2. Site Plan and Floor Plan. Get a disk with CAD drawings if possible. This will assist you in future space planning needs.
3. Engineering Reports and/or Environmental Reports. These are always an excellent source of information and history about the building.
4. Operating Expense History. Acquire the history for at least the last three years to determine the net operating income for the property. Obviously the more accurate the data, the more comfortable you will be with the cash flow estimates.
5. Budget. What is the Pro-forma budget for the current year? Is the current owner planning on positive cash flow?
6. Capital Improvement History. Has the building been maintained? Are there any improvements taking place currently, or that are required in the near future?
7. All Deeds and Title Policies.
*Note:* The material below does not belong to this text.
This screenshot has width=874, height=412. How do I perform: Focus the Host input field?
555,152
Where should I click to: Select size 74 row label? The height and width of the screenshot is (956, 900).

Assure yourself that it is a marketable title with no adverse restrictions.
8. All Agreements. This includes recorded and unrecorded agreements granting any rights in any property by license, easement, or otherwise to any person or entity other than the current owner.
9. Certificate of Occupancy. Is there one, and if not, is it required?
10. Building Permits. Attain copies of permits for additions, major alterations, or improvements issued since the issuance of the certificate of occupancy.
11. Tax Bills. Get copies of the most recent tax bills for the property, including any new notices of any new or pending assessments affecting the property. Get an understanding of what the taxes will be after you have acquired the property.
12. Service and Maintenance Contracts. Review all service and maintenance contracts in place and record contact names and phone numbers, including but not limited to landscaping, snow plowing, janitorial, pest control, trash removal, sprinkler system, and alarm or security systems.
13. All Contracts. Acquire copies of all contracts relating to the building; for example, vending services, overnight delivery, alarm monitoring, etc.
14. Warranties. Determine the warranties that exist for the building including but not limited to the roof and HVAC systems.
15. Current Leases. What the average length of term for the current rent roll? Will you be required to find tenants immediately? What are the current lease rates?
This list is not intended to be legal advice, however, you will find yourself in a much better negotiating position after you have reviewed these points before investing in industrial real estate.